Work to complete |
Only the lines from the line with "Screen dimensions: 1400x868" through the end of the records belong in your reply, copied exactly, with every picture left out.

□ □ □ □

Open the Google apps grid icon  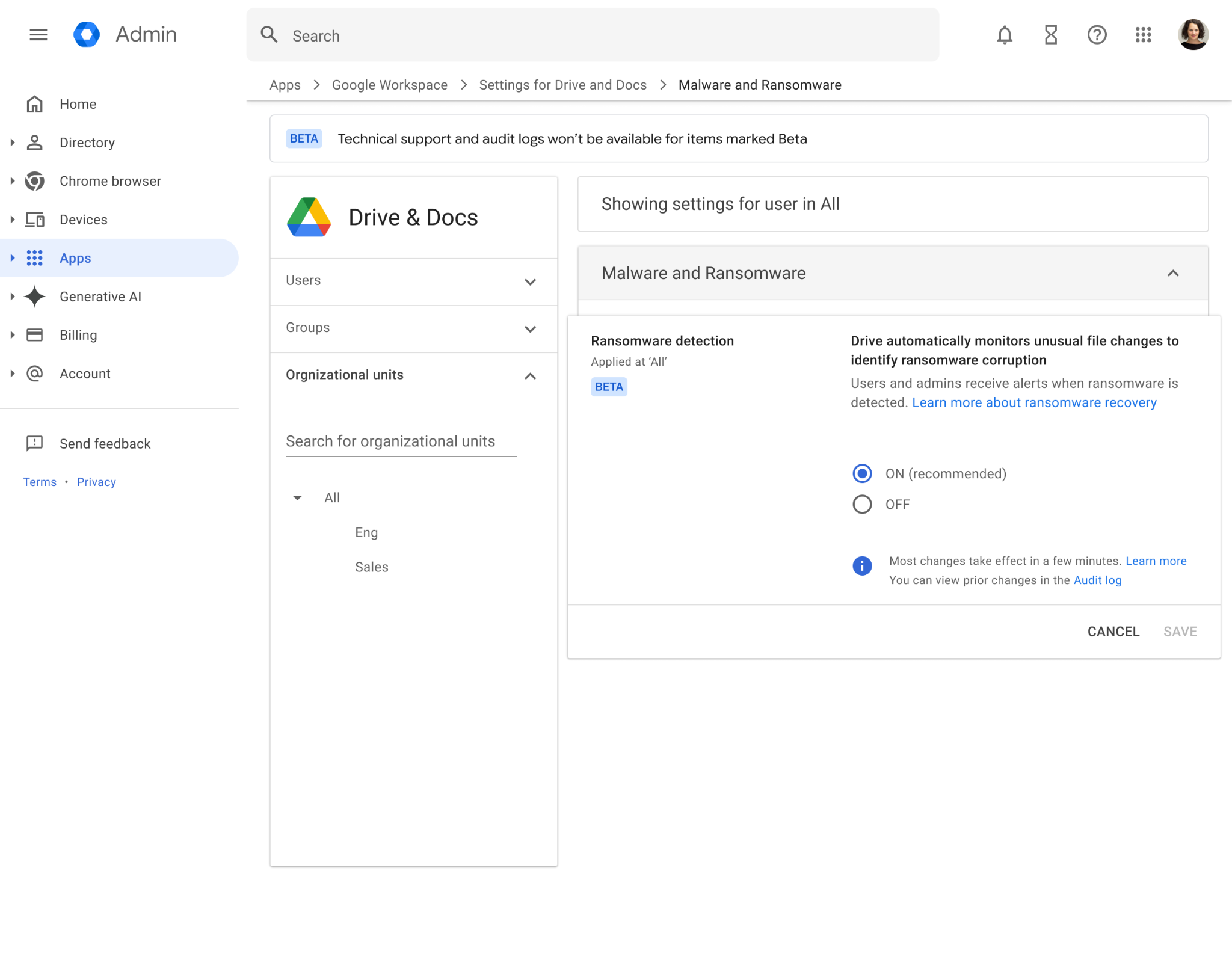pos(1143,35)
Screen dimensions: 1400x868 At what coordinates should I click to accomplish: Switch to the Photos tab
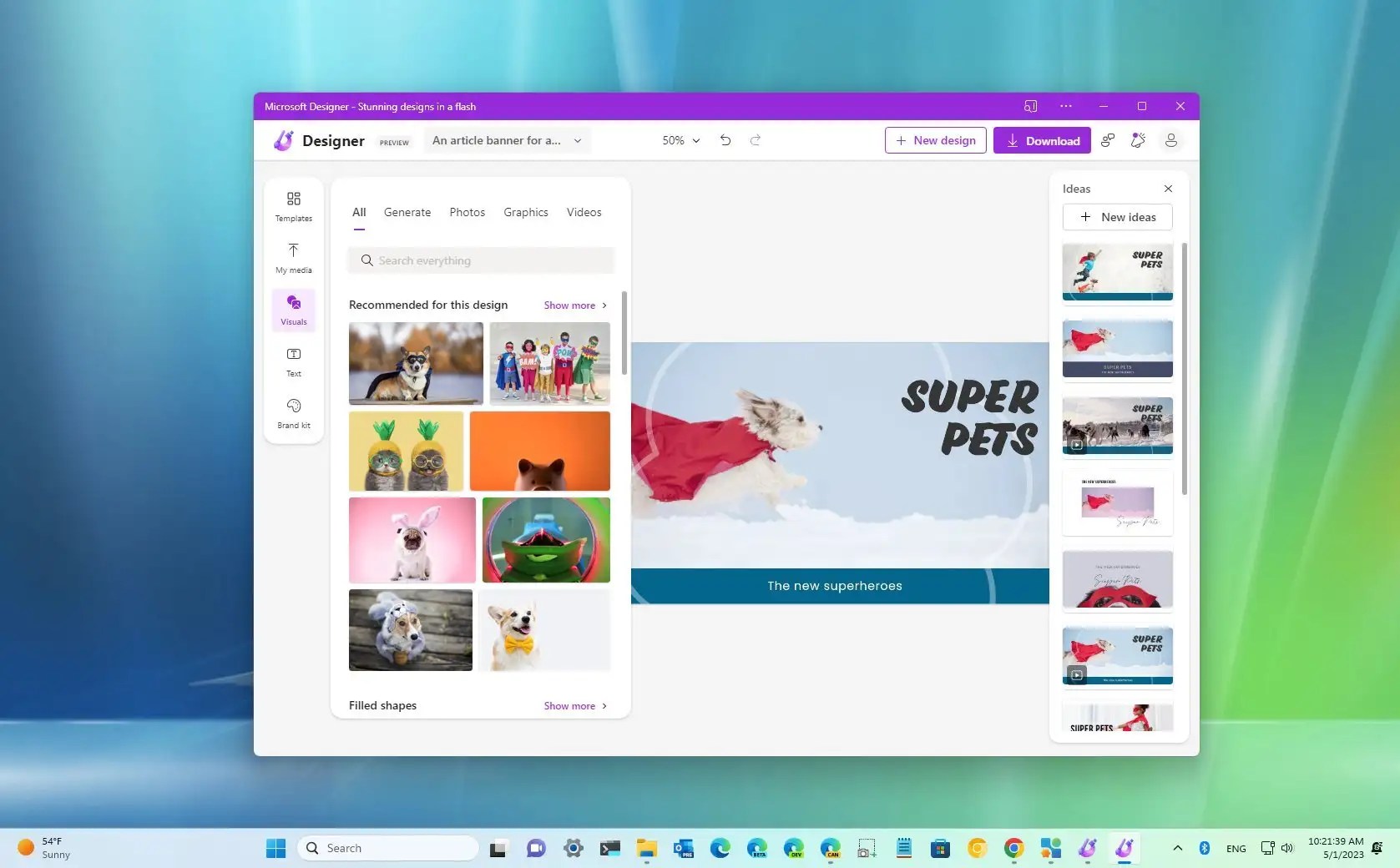coord(467,212)
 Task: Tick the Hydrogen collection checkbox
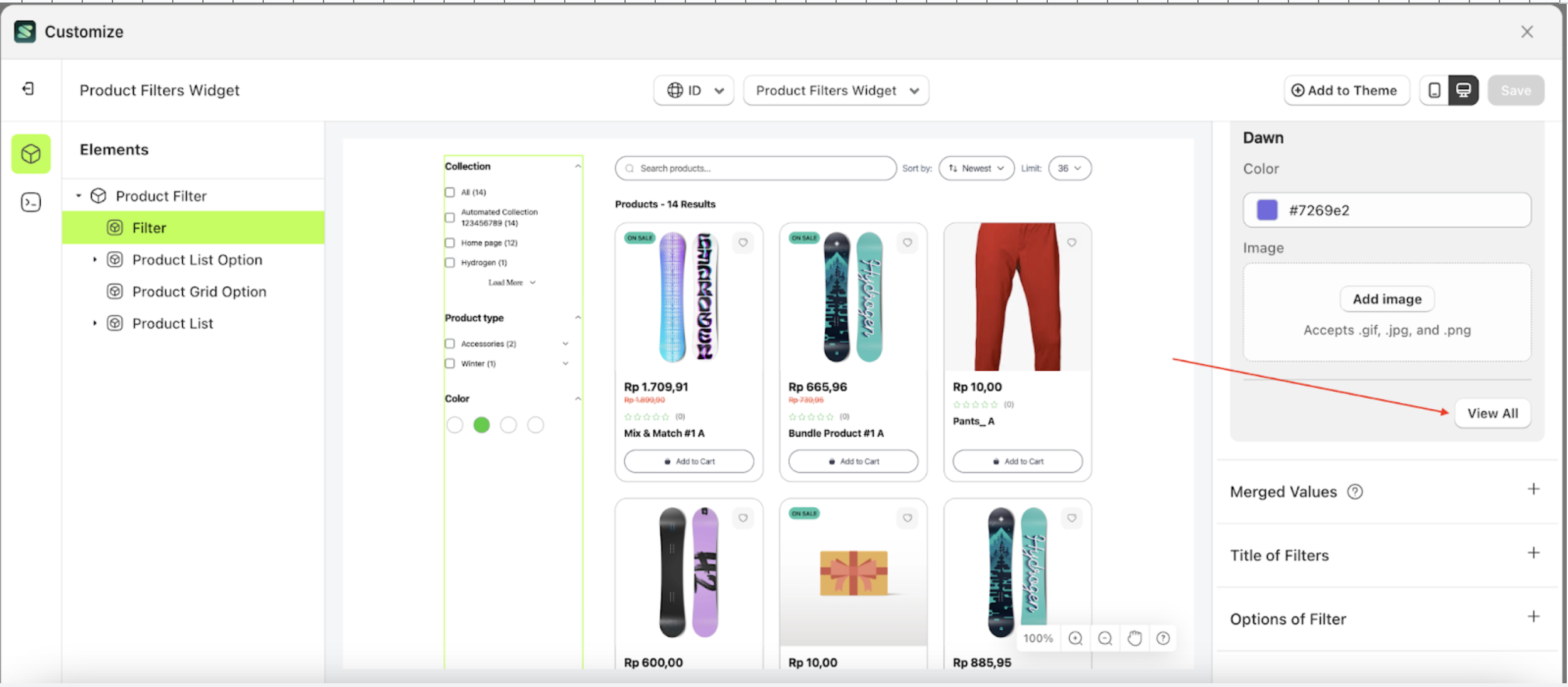(450, 262)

□ □ □ □

Response to this task |
Screen dimensions: 1400x868 At what coordinates should I click to accomplish: Switch to the Photos tab
coord(467,212)
 Task: Tick the Hydrogen collection checkbox
(450, 262)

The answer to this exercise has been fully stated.